#### Text excerpt
Climate Action
To save the planet, we need indigenous perspectives
August 9, 2019
Humans and climate change are driving species to extinction at unprecedented rates. To slow or eventually reverse these declines, we need to better manage our land to preserve habitats and secure biodiversity – the variety of life on Earth. To that end, a study published this week confirms what many communities have known for years: To preserve biodiversity, we must turn to indigenous peoples for guidance and management.
The study, published in the journal Environmental Science and Policy, compared levels of biodiversity in thousands of areas in Australia, Brazil and Canada and was the first of its kind to compare biodiversity and land management on such a large scale. Researchers from the University of British Columbia (UBC) compared 15,621 geotropical areas across three continents, with great variations across climate, species and geography.
While area size and geographic location did not have a major impact on species diversity, one aspect had a major influence on biodiversity – indigenous land management. The researchers found that indigenous-managed lands have the highest levels of biodiversity of vertebrate species. Protected lands like parks followed, and randomly selected nonprotected areas had the least amount of biodiversity.
A traditional way of preserving species and habitats is by expanding protected areas – parks, forests, reserves – through legislation. While protected lands are a cornerstone of biological conservation, it may not be enough, especially in the face of climate change and human activity. Adding indigenous land management practices can help these vulnerable areas.
About 370 million indigenous people live across 90 countries. Indigenous peoples (also known as first peoples/nations, tribes, and other local and traditional terms) currently occupy, own, manage or have land tenure over 25- 50 percent of the Earth’s land. However, legal ownership of these lands is only 10%, as many indigenous communities aren’t able to prove in court that the land they’ve occupied for hundreds of years is legally theirs, leaving an opening for industries to establish claims or annexations of ancestral territories for resource exploitation.
“Going forward, collaborating with Indigenous land stewards will be essential in ensuring that species thrive and survive,” said lead author Richard Schuster, in a statement.
The success of collaboration depends on government agencies understanding and recognizing indigenous relationships to the environment and involving them in conservation efforts from an early stage. Attention to these and other factors like intergenerational involvement and cross-cultural education can lead to environmental success.
The study noted that in the past, settlers have banned indigenous people from exercising their customary land use practices, forcibly removing both the people and these practices from the land. With the climate crisis in full effect, governments must recognize the unique and impactful perspectives that indigenous communities bring to environmental conservation, and include these communities to collaborate on solutions.
The UBC researchers were not the first to suggest including indigenous land practices in current conservation efforts. Earlier this year, researchers found that traditional practices like purposeful burning, waste deposition and interplanting can increase biodiversity and species resilience.
This week’s study came around the release of another major report on climate change and land, Thursday’s special report on Climate Change and Land by the Intergovernmental Panel on Climate Change (IPCC). The UN climate report highlights the need for better land-use and agriculture practices to curb the impacts of climate change, and was the first time the IPCC cited indigenous people and their knowledge as resources in the fight against climate change.
“Agricultural practices that include indigenous and local knowledge can contribute to overcoming the combined challenges of climate change, food security, biodiversity conservation, and combating desertification and land degradation,” the report said.
########
In the text on indigenous perspectives and biodiversity, how many geotropical areas did the University of British Columbia researchers compare?
#### Extracted material
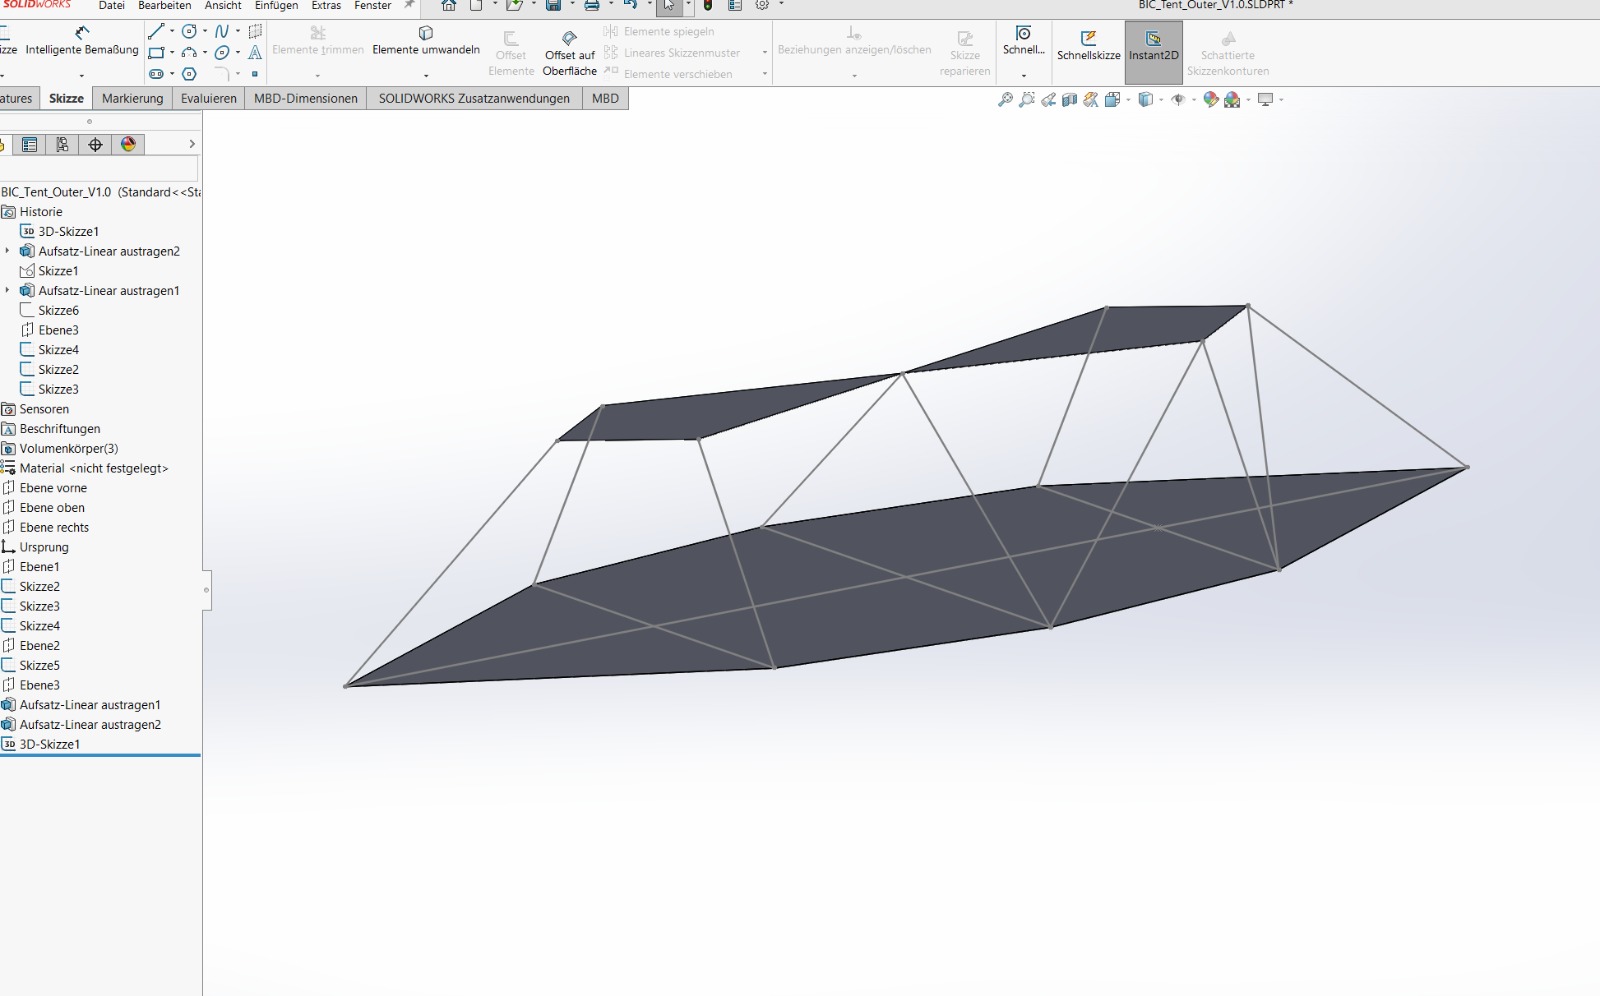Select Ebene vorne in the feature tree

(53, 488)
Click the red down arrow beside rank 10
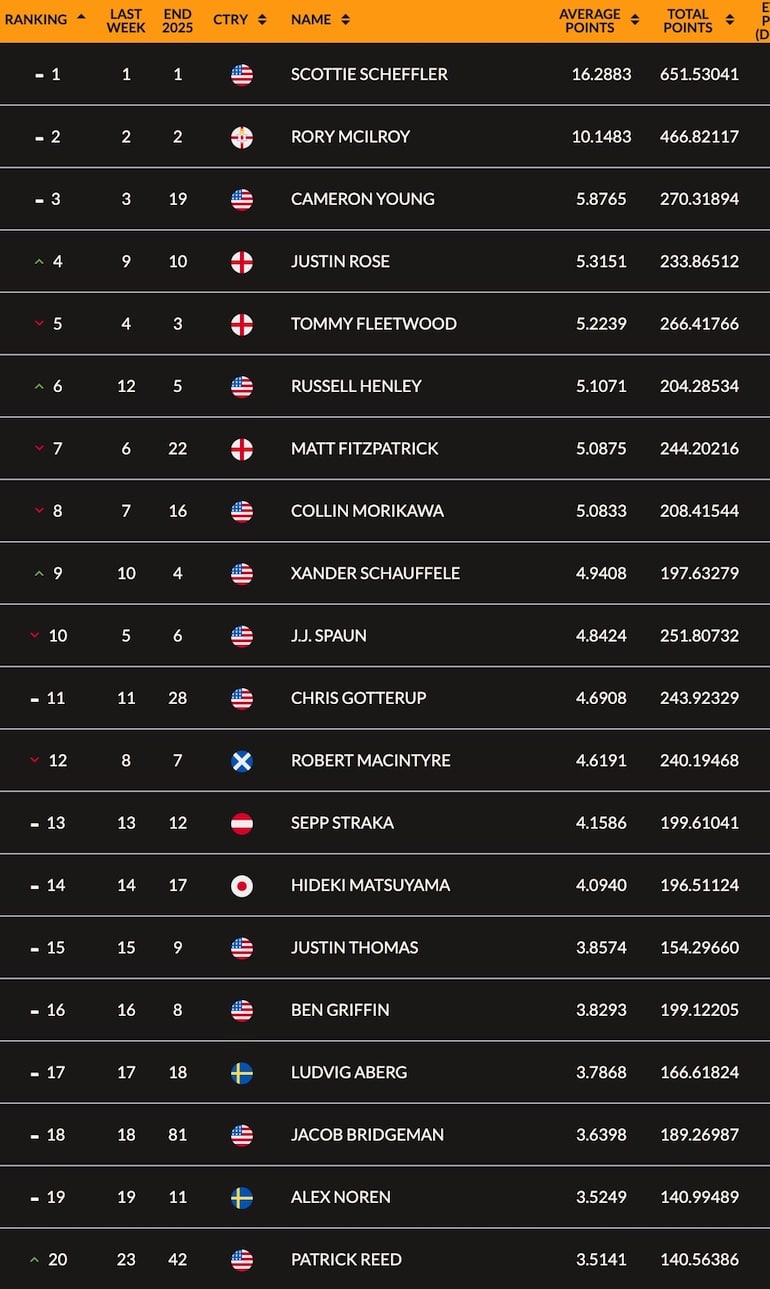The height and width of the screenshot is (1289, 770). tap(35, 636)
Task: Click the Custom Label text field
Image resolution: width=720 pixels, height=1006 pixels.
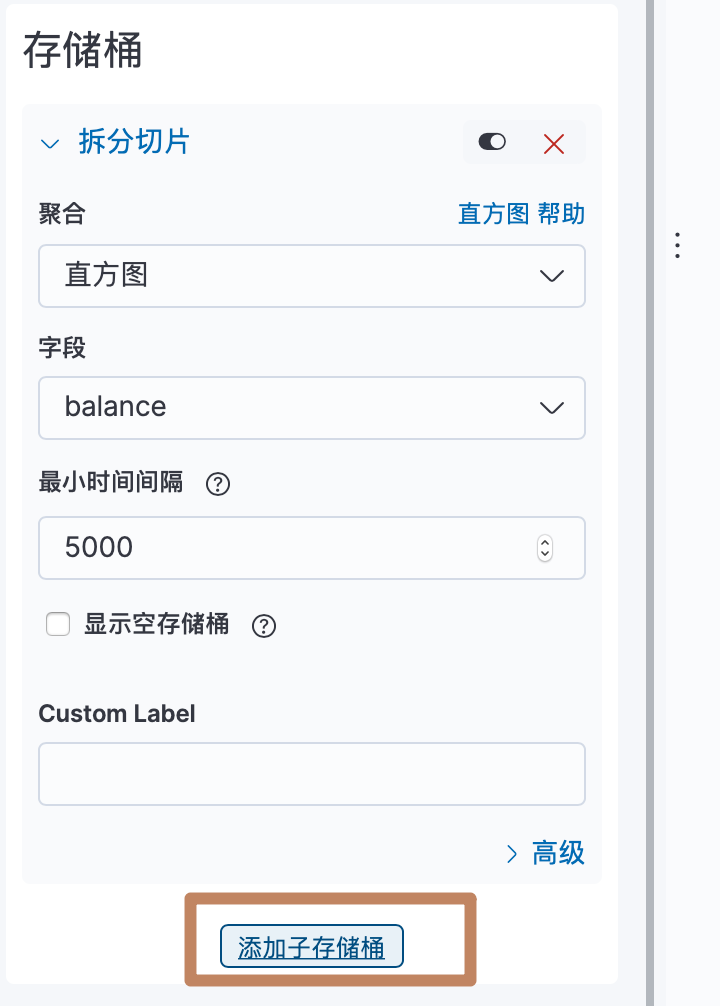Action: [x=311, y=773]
########
#### Extracted material
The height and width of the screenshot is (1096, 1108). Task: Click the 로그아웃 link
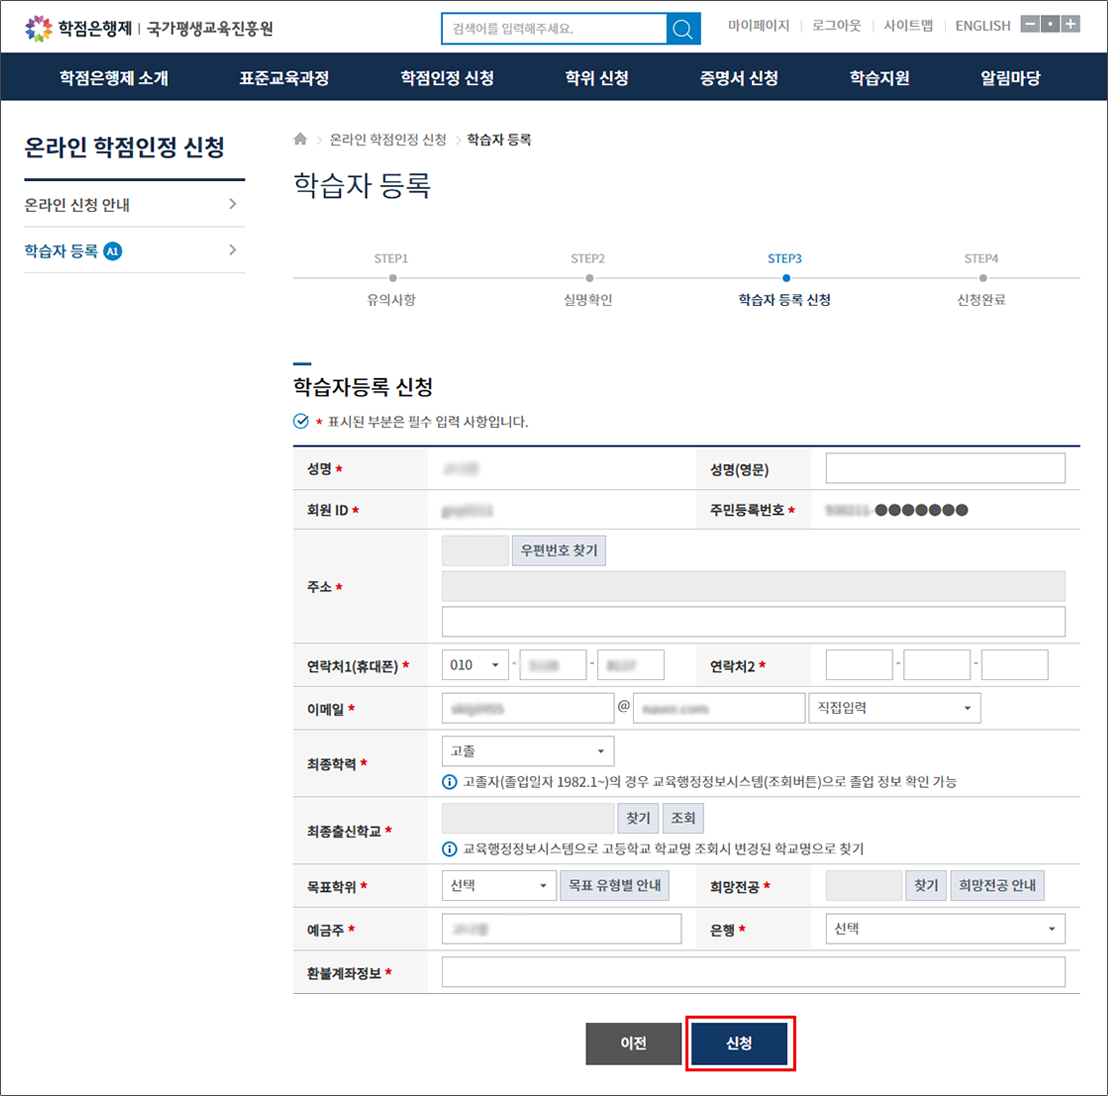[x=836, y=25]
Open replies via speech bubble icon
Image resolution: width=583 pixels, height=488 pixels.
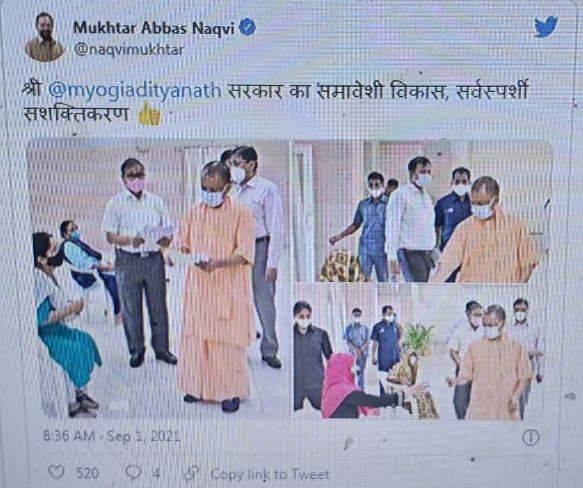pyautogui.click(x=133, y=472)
########
[Solution below] They compared 15,621 geotropical areas across three continents.